Zu einer Zeit am Berg im Frankenland Kirschen essen,
Zu einer Zeit das Glück des Schwimmers im Griechenmeer genießen

Taverne Platanos /Lachania

Taverne Platanos in Lachania


Denn nun sind wir wieder einmal in Griechenland gelandet, wo wir auf der Insel Rhodos in dem kleinen Ort Lachania in einem vielleicht vielleicht 300 Jahre alten Haus leben und die Hitze und das Meer genießen. Zugleich aber ist hier der neue Monatsbrief über den Zenmeister Dogen und sein Gedicht über die Zeit entstanden.
Schon viele Texte auf dieser website sind in diesem Haus entstanden, so der Text über Rilke: Klang und Stille und einige Seminare mit Philosophie, Teezeremonie und Keramik haben hier statt gefunden. .
Das besondere an diesem Ort ist die Stille, die noch verstärkt wird durch das stetige Wehen des Windes, der aber anders als der Wind in Deutschland warm und erfrischend weht. Damals hatte ich mit einem Zitat Rilkes geschrieben: das Wehende höre, die stetige Nachricht, die aus Stille sich bildet. http://teeweg.de/de/varia/rilke/klang_stille.html
Lachania wird entweder von seinen Bewohnern und Gästen geliebt oder gefürchtet. Viele halten die Stille und den Wind keine zwei Tage aus, dann verlassen sie den Ort wieder fluchtartig, andere kommen immer wieder oder bleiben letztlich sogar für immer hier..

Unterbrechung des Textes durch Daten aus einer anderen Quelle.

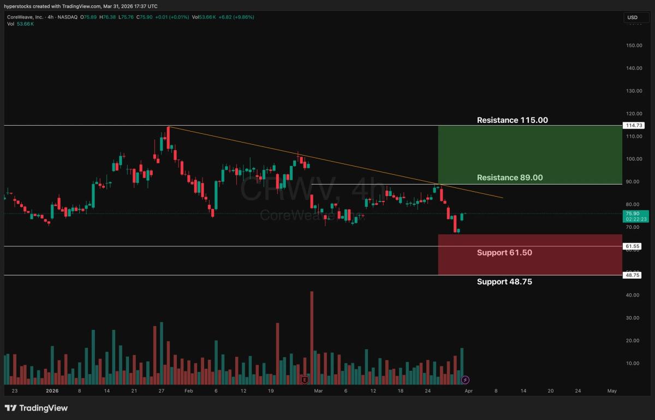Click the purple lightning bolt event icon
The width and height of the screenshot is (655, 420).
click(465, 380)
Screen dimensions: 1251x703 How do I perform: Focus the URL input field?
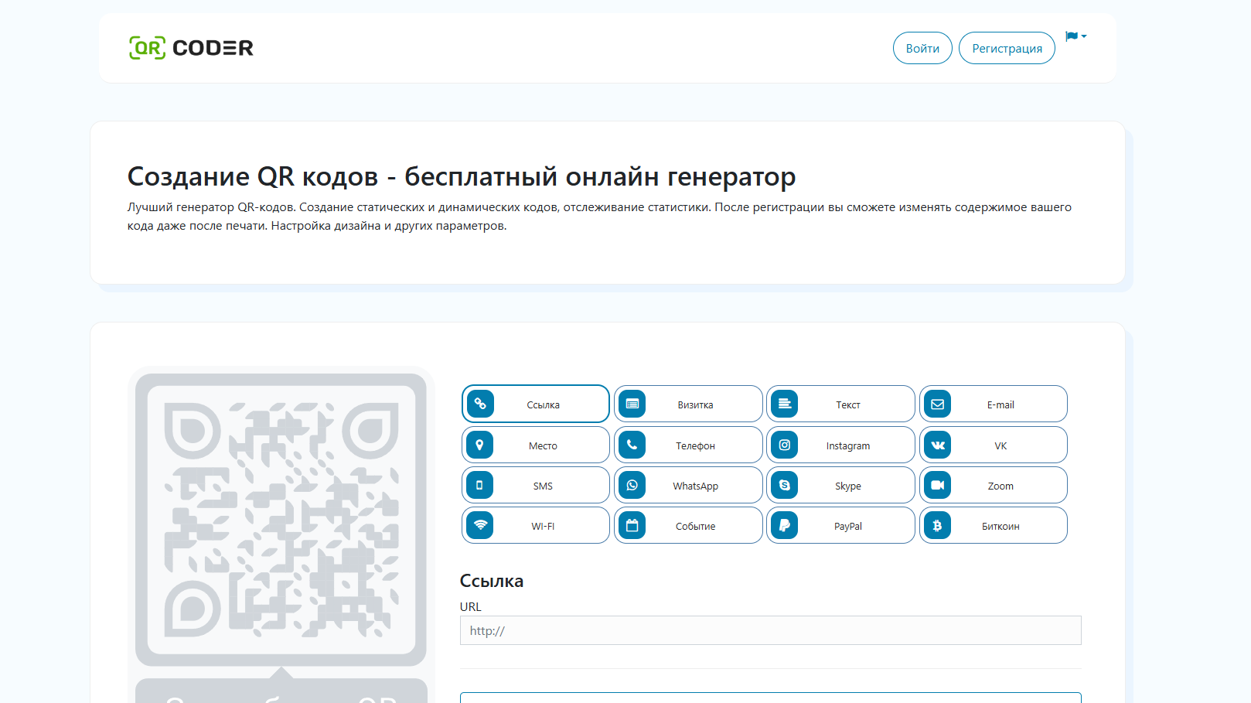pyautogui.click(x=770, y=630)
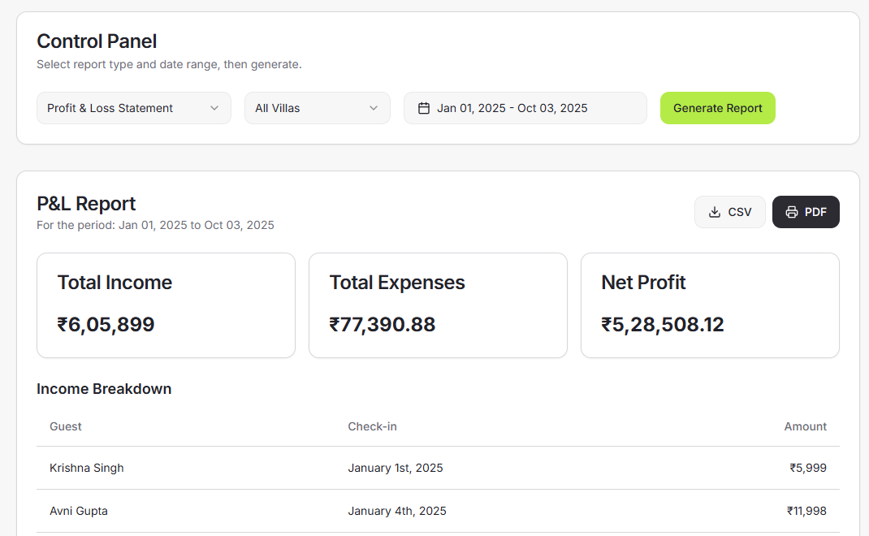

Lachania – der Name bedeutet „Gemüse“ und zeigt das reichhaltige Wasservorkommen, das eine gute Landwirtschaft ermöglicht – ist ein alter Ort. Viele Häuser sind um 1700 entstanden, nachdem ein starkes Erdbeben alle Ortschaften ringsum zerstört hatte. Die meisten Häuser haben einen Innenhof mit einem prachtvollen Eingangstor, das noch an die Architektur der Kreuzritter erinnert. Um den Innenhof verteilt liegen die Wohn- und Wirtschaftsräume. Die Sala – der große Wohnraum wird durch einen Spitzbogen unterteilt, weil man keine Baumstämme hatte, die lang genug waren, um die Decke in der gesamten Weite zu tragen. In der Sala ist auch die Panka, eine Art Hochbett. Das Bett liegt auf einem Podest von der Höhe von etwas mehr als 1 – 1,20 m. Dadurch entsteht unter dem Bett ein Stauraum, in dem man die Reichtümer verstauen konnte.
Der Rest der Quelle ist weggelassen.